Pasan los días, las semanas y mis compañeros de casa y yo nos apropiamos de la rutina: compramos en línea a los agricultores locales, asistimos a talleres artísticos, de bricolaje o de jabones hechos en casa, organizamos clases de yoga en la sala de estar. Y yo, a ritmo de Rachmaninov y Satie, hago mis ensayos de ballet para seguir despejándome la cabeza, progresando, aprendiendo a confiar en mí misma, en un mundo cada vez más perturbador. ¿Serán estas zapatillas de ballet (pointes en francés), las que me llenan de dolor cada semana desde hace dos años, un encierro voluntario o un camino hacia la libertad?
17 de septiembre del 2020. Cumplo 30 años. Los algoritmos de las redes sociales me proponen por primera vez cremas antiarrugas. Imagino con consternación las autopistas de cables de fibra óptica que se expanden por los océanos y los satélites que eclipsan las estrellas. ¿Qué deseo será prioritario al soplar las velas?
10 de octubre del 2020. Luego de un verano de calma, la atmosfera se vuelve más tensa. En el sureste de Francia, región montañosa y de grandes ríos, los positivos al Covid-19 se multiplican. Cada vez más gente es cas contact (estuvieron en contacto con una persona que resultó ser positiva al Covid-19) y tiene la prohibición de salir de casa antes de hacerse la prueba.
Pienso en mi sobrino, que murió en febrero sin causa aparente. Pienso en una compañera de trabajo, que se ahogó hace un año, y en un señor que conocí y que se suicidó hace un par de días. ¿Qué cuentan estas muertes injustas?
A medida que la gente se nos va, sigo adelante llena de esperanza.
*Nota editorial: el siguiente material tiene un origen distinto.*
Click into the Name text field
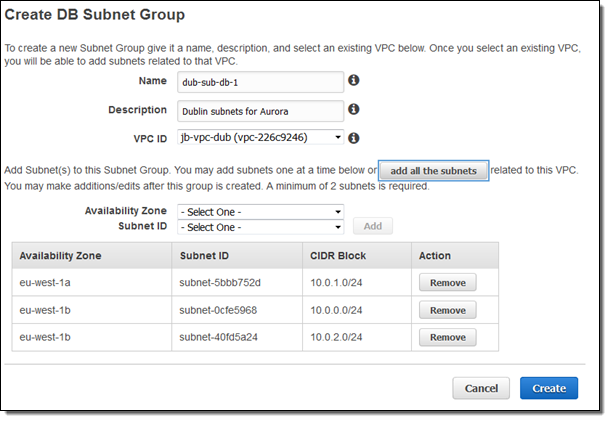This screenshot has width=610, height=421. point(260,82)
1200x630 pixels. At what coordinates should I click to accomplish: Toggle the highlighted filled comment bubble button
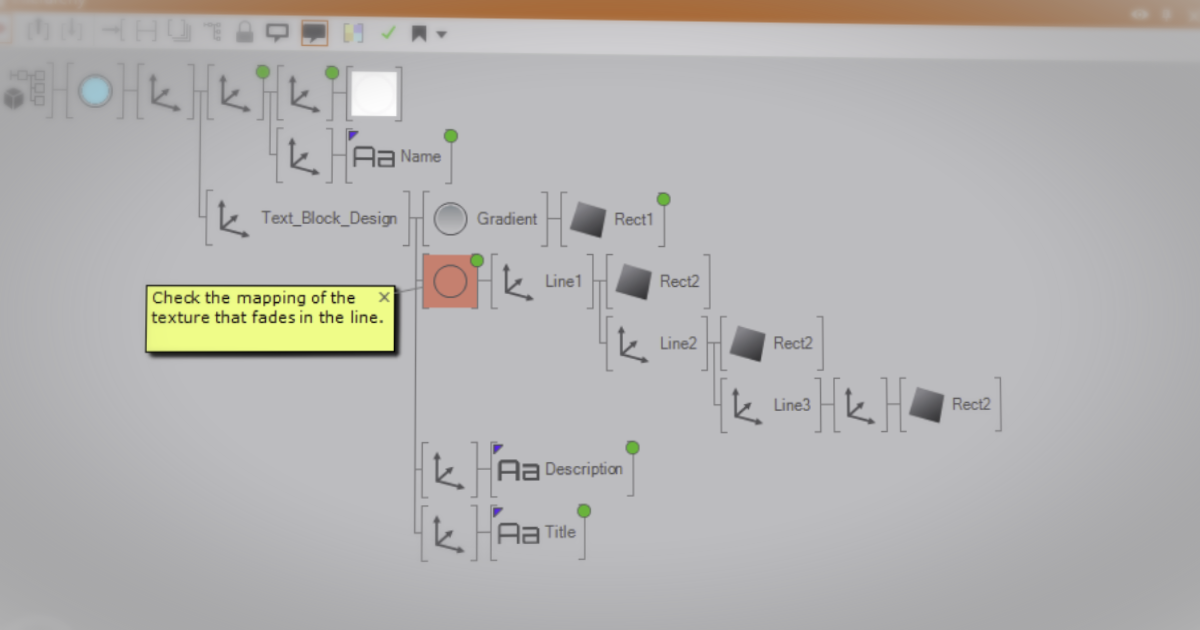click(x=314, y=33)
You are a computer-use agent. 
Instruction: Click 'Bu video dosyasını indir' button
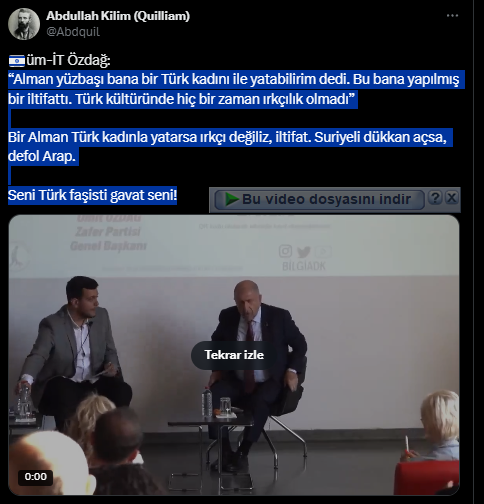pyautogui.click(x=319, y=199)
Con o sin mascarillas, espero que se caigan las máscaras, que dejemos de decirle conspirador a cada persona que se atreve a cuestionar el giro que toma nuestro mundo.
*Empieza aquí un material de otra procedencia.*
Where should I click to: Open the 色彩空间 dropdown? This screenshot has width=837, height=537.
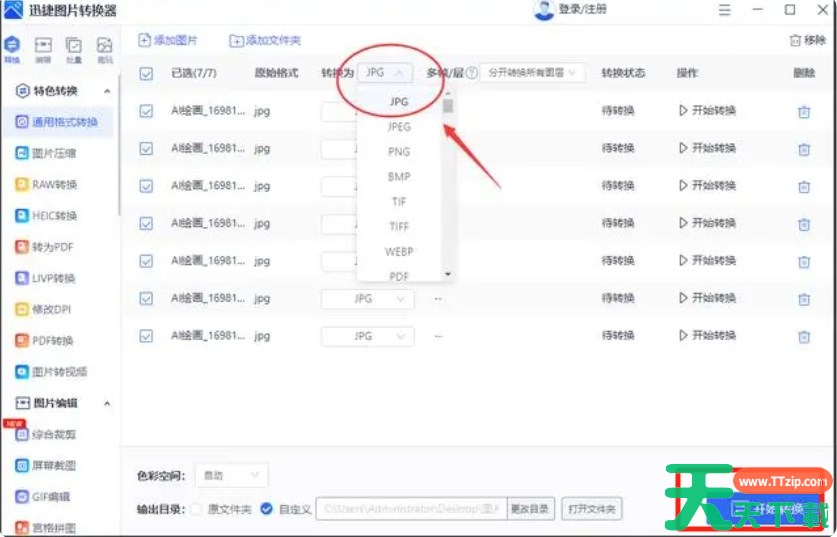click(x=230, y=475)
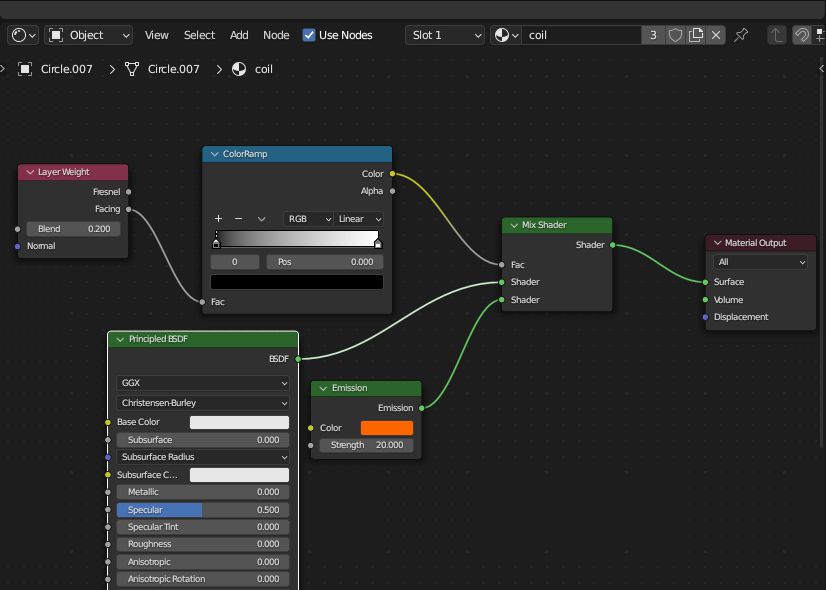Open the Add menu
This screenshot has width=826, height=590.
click(239, 35)
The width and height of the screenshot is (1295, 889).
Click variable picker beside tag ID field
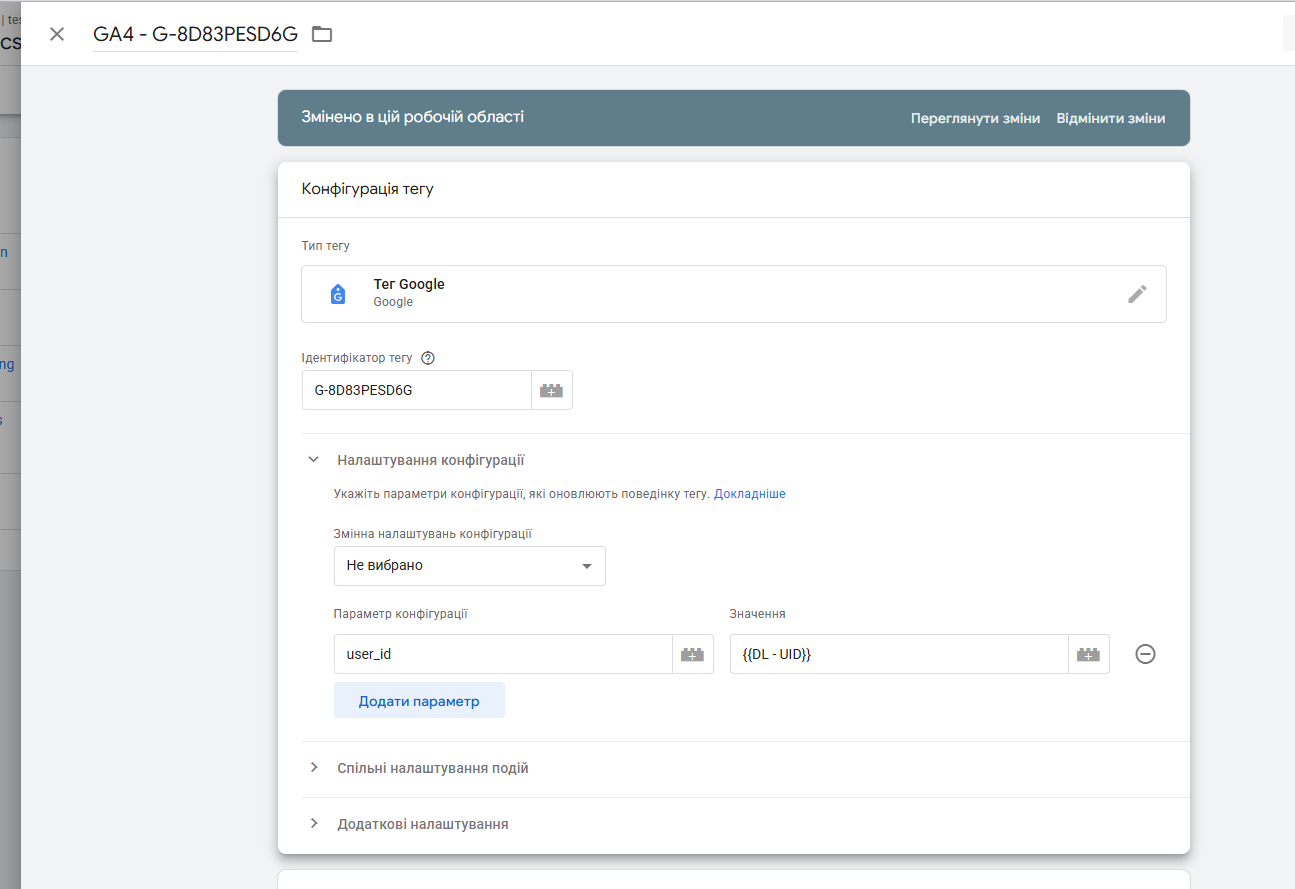552,390
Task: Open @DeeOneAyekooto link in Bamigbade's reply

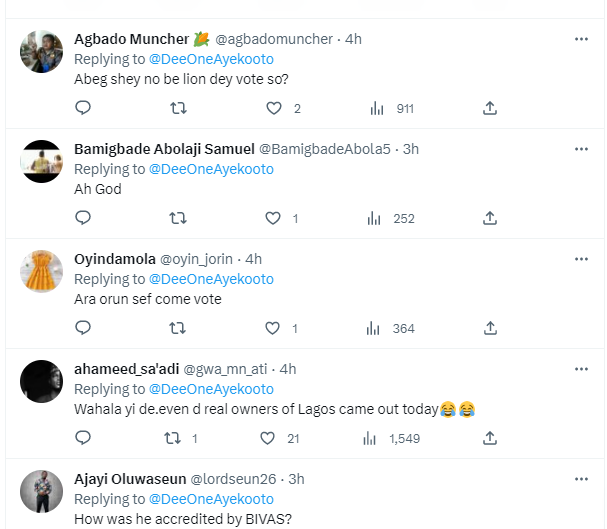Action: click(x=211, y=169)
En esta época de crisis multiforme, el poema de Martha Medeiros resuena en mi cabeza :
“Muere lentamente quien no viaja,
quien no lee,
quien no oye música
quien no encuentra gracia en sí mismo
[…]
Muere lentamente
quien no gira el volante cuando está infeliz con
su trabajo, o su amor,
quien no arriesga lo cierto ni lo incierto para ir
atrás de un sueño
quien no se permite, ni siquiera una vez en su vida,
huir de los consejos sensatos.”
¿Me dejarán la crisis y mi conciencia ecológica cruzar otra vez el océano para volver al encuentro de mi querido Ecuador?